In the late 1970s, Robertson was obsessed with an end-of-the-world scenario involving ten Common Market nations ruled by a charismatic leader who would turn out to be the antichrist in disguise. He became convinced that the battle of Armageddon, consisting of Russia invading Israel but being miraculously demolished by the Israel Defense Forces, would take place in 1982. Gerry [Straub] was then involved in earnest plans for CBN to televise the Second Coming. Robertson and his CBN staff imagined that Christ would return and preside for a thousand years over the only _right_ kind of government--a theocracy. Robertson's presidential aspirations came in the wake of his disappointment that this prophecy went unfulfilled.

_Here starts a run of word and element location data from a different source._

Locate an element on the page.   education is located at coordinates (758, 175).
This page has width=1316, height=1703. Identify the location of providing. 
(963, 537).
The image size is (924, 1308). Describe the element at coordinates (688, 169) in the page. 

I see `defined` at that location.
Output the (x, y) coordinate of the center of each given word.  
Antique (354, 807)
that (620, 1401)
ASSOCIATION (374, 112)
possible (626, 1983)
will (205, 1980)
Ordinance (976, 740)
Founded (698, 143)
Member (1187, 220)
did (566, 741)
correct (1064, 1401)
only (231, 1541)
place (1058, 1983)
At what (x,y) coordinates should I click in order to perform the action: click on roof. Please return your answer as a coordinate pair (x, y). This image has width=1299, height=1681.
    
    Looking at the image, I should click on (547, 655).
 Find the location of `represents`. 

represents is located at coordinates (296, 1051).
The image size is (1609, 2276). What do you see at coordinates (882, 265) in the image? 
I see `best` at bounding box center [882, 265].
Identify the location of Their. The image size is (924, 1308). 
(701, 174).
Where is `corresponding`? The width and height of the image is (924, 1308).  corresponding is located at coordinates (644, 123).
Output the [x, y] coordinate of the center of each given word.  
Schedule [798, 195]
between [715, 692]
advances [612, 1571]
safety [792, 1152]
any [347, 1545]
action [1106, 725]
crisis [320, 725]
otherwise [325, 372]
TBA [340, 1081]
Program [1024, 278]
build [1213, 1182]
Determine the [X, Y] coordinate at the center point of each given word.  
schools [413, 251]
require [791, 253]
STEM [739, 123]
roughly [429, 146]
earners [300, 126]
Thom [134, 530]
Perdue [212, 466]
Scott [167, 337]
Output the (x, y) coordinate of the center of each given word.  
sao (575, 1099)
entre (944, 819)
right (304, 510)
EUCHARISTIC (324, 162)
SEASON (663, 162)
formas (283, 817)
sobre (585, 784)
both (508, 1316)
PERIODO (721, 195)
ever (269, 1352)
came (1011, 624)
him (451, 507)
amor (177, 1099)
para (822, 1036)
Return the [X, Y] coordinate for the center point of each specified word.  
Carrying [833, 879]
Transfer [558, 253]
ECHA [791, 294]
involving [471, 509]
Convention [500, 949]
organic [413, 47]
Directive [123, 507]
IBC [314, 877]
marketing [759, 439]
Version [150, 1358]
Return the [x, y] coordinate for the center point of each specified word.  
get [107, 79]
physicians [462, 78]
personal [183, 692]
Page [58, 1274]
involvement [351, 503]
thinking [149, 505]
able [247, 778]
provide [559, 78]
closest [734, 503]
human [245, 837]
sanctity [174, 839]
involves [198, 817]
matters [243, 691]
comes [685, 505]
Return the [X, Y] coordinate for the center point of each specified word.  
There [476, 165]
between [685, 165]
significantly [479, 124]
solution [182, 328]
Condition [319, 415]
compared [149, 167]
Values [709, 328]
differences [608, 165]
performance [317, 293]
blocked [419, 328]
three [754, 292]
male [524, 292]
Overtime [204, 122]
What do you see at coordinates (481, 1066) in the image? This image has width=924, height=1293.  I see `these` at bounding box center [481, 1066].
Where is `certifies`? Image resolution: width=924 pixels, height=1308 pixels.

Recent statements I have videotaped indicate that Robertson still believes that the world will end in a cataclysm where the forces of evil will be pitted against the forces of good. For Robertson, the forces of evil consist of Communism, socialism, one-worldism, secular humanism, liberalism, false religions (ie, all those other than Christianity and Orthodox Judaism), feminism, and homosexuality, all of which conspire malignantly against God's people. On the campaign trail, he calls again and again for the "eradication of Communism." Yet he says it so smoothly that his followers never think to ask what that "eradication" might really entail.

The most extreme of Robertson's utterances that we hope to get widely aired (ones that do not require long explanations of his convoluted theology to bring out their obscene implications) are:

1. his recommendation that there be special Christian courts to rule on the validity of "spirit-filled" Christians' claims that direct instructions from God induced them to break the law. If the Christian judges rule that the message from God was authentic, the accused will become immune from prosecution for illegal acts committed in obedience to that message.

2. His proposal that there be prophetic Christian police authorized to arrest those whom God says will commit crimes in the future. It seems that in Robertson's utopia divine revelations can be used against dissidents much as psychiatric diagnoses are used in the Soviet Union--or as "spectral evidence" was used in the Salem Witch Trials.

3. Robertson's stated belief that sometimes God, through a prophet, instructs his chosen people to exterminate an unregenerate human group completely, to "kill them all" in order to stop that group from procreating additional generations who would ultimately overpopulate Hell. Remember, Robertson proclaims himself a prophet, receiving and obeying divine marching orders just as Moses did. Coming from him, such a statement is no mere exercise in theoretical theology.

The "bottom line" of all this? Robertson's beliefs and past statements necessarily imply that he could delude himself that God has instructed him to start a nuclear war in order to bring about the events described in 2 Peter 3:10-13. Just as readily, he could delude himself into thinking that God has instructed him to carry out exterminations of vulnerable minorities. Can anybody imagine worse proclivities than these for a potential president of the United States?